Edit every row from the line with "Task: Click instruction step 4 about 提取登录状态" down to the line with "click(26, 250)", putting "red minus sign" in place of "red minus". Give back only those rows, with everything else left as it is.

Stored rows:
◆ ◆ ◆

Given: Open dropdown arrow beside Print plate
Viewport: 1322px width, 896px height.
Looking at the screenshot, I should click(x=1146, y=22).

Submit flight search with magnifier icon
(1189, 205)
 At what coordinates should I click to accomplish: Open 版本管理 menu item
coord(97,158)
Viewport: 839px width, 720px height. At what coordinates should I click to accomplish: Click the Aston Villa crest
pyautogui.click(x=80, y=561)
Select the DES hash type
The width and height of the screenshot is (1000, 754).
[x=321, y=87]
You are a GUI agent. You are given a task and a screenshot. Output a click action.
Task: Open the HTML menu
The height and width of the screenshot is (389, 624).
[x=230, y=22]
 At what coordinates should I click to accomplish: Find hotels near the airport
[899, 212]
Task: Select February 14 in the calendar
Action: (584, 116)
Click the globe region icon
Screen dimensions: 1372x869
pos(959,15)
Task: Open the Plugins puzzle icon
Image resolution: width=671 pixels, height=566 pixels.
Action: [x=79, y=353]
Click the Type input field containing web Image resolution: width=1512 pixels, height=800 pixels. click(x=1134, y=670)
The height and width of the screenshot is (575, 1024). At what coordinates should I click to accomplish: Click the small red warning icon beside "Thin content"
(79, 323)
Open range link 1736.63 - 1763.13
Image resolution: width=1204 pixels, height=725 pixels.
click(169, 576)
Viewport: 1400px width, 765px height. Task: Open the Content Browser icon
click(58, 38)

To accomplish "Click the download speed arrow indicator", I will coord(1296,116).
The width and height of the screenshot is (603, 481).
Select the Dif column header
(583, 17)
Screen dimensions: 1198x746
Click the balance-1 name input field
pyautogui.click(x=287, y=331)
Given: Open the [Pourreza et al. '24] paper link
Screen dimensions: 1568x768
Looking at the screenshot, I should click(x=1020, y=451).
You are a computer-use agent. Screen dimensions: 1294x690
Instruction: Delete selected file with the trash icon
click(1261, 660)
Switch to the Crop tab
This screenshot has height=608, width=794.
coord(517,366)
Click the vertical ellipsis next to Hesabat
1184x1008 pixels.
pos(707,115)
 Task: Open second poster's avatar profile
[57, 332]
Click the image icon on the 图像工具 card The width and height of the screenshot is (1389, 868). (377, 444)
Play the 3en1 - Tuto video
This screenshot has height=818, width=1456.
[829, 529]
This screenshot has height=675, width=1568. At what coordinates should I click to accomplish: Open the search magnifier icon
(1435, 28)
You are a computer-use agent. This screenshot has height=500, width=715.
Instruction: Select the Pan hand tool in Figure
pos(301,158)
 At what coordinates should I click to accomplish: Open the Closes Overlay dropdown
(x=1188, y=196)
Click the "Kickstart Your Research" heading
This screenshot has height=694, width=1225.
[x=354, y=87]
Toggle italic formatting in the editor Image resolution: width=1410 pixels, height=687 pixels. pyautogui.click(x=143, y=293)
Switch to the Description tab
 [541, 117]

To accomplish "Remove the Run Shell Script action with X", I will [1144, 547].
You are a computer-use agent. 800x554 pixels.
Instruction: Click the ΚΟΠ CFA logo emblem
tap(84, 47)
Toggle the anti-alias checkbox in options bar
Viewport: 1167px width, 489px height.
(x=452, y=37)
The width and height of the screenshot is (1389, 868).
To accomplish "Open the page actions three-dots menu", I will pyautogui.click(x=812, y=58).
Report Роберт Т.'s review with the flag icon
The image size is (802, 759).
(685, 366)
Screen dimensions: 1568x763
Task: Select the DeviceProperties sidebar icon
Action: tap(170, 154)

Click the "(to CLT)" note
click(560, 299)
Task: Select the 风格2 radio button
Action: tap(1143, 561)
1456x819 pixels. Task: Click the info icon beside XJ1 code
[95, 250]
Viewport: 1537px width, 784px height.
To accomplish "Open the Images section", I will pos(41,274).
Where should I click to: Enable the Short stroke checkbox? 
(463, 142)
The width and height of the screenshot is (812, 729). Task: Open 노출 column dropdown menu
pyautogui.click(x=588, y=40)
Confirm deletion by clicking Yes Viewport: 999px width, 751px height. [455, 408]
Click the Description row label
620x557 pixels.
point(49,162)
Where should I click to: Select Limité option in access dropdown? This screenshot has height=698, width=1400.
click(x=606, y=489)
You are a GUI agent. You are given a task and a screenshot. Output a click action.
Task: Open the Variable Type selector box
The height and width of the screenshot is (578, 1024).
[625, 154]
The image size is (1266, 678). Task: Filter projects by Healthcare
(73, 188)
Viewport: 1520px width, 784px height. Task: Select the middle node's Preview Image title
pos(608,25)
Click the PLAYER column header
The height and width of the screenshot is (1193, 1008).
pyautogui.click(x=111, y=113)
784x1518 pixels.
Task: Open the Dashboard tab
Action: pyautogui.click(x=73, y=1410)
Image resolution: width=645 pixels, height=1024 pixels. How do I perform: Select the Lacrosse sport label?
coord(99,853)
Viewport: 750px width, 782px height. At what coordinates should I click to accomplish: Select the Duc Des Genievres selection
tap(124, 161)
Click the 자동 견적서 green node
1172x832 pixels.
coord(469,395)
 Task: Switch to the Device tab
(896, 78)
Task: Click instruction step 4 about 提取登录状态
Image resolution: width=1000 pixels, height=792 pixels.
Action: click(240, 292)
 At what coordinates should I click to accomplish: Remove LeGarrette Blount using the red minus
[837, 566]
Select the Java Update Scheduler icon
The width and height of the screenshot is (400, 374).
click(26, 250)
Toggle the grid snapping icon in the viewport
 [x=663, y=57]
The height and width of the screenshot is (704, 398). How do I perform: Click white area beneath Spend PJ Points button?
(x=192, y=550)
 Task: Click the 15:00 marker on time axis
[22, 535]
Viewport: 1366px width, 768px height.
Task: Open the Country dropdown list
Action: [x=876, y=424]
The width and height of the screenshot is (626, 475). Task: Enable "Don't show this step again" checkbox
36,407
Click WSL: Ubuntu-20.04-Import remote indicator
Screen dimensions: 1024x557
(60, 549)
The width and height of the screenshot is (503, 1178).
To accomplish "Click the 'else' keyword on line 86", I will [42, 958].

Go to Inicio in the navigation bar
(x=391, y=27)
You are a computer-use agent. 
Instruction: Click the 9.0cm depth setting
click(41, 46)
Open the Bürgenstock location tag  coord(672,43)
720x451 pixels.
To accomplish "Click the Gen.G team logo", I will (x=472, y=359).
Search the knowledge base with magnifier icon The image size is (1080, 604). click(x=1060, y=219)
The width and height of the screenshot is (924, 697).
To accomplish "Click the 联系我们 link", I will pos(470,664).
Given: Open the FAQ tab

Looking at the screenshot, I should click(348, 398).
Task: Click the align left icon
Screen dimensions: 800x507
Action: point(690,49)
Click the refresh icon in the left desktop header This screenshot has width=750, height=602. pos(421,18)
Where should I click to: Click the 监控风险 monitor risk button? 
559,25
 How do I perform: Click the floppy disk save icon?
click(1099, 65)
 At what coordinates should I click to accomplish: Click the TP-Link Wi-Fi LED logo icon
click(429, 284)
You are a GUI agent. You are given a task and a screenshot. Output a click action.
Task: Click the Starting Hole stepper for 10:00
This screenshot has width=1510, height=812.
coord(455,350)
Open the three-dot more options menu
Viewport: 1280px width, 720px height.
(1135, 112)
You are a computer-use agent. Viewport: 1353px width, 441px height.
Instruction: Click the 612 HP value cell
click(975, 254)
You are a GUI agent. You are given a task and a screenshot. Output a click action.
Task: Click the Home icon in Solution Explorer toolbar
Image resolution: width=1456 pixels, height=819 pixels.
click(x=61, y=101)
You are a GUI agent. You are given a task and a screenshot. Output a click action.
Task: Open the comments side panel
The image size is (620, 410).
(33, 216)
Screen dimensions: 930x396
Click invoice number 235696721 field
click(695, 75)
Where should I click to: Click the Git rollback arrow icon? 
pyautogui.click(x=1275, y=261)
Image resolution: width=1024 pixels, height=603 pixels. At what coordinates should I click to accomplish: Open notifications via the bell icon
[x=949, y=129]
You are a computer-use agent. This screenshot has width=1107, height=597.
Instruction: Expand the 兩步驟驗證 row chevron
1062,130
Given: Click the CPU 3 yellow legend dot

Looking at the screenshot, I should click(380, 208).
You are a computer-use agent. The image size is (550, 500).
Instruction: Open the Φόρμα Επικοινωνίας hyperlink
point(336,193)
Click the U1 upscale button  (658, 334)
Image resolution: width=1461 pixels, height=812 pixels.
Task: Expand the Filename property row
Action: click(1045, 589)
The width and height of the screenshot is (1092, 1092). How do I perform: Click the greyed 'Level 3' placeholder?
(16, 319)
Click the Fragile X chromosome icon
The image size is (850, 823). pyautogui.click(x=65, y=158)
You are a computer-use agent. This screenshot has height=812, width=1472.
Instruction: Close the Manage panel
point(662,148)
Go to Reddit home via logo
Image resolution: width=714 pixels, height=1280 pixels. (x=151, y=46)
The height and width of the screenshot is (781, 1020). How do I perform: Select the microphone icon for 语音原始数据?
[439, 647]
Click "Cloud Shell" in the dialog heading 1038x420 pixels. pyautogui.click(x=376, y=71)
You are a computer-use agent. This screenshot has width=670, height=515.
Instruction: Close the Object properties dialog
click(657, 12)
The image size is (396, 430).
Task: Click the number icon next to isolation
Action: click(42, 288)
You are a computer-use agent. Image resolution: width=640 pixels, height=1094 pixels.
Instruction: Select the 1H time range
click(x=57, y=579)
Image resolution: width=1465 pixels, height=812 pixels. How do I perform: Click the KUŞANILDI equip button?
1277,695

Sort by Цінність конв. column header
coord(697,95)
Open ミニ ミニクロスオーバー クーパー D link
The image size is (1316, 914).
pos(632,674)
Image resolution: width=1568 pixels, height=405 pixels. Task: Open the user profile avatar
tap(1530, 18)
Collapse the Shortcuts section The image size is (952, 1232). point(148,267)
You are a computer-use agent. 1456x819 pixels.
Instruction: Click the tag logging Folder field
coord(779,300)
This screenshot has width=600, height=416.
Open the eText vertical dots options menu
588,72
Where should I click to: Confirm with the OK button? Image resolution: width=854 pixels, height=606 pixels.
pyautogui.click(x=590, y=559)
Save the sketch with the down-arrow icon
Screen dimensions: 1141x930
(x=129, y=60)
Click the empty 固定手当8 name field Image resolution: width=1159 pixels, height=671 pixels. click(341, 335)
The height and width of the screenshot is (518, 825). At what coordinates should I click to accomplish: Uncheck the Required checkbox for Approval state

◆ ◆ ◆

RESPONSE TO THIS TASK:
Task: Click instruction step 4 about 提取登录状态
Image resolution: width=1000 pixels, height=792 pixels.
Action: click(240, 292)
 At what coordinates should I click to accomplish: Remove LeGarrette Blount using the red minus sign
[837, 566]
Select the Java Update Scheduler icon
The width and height of the screenshot is (400, 374).
click(26, 250)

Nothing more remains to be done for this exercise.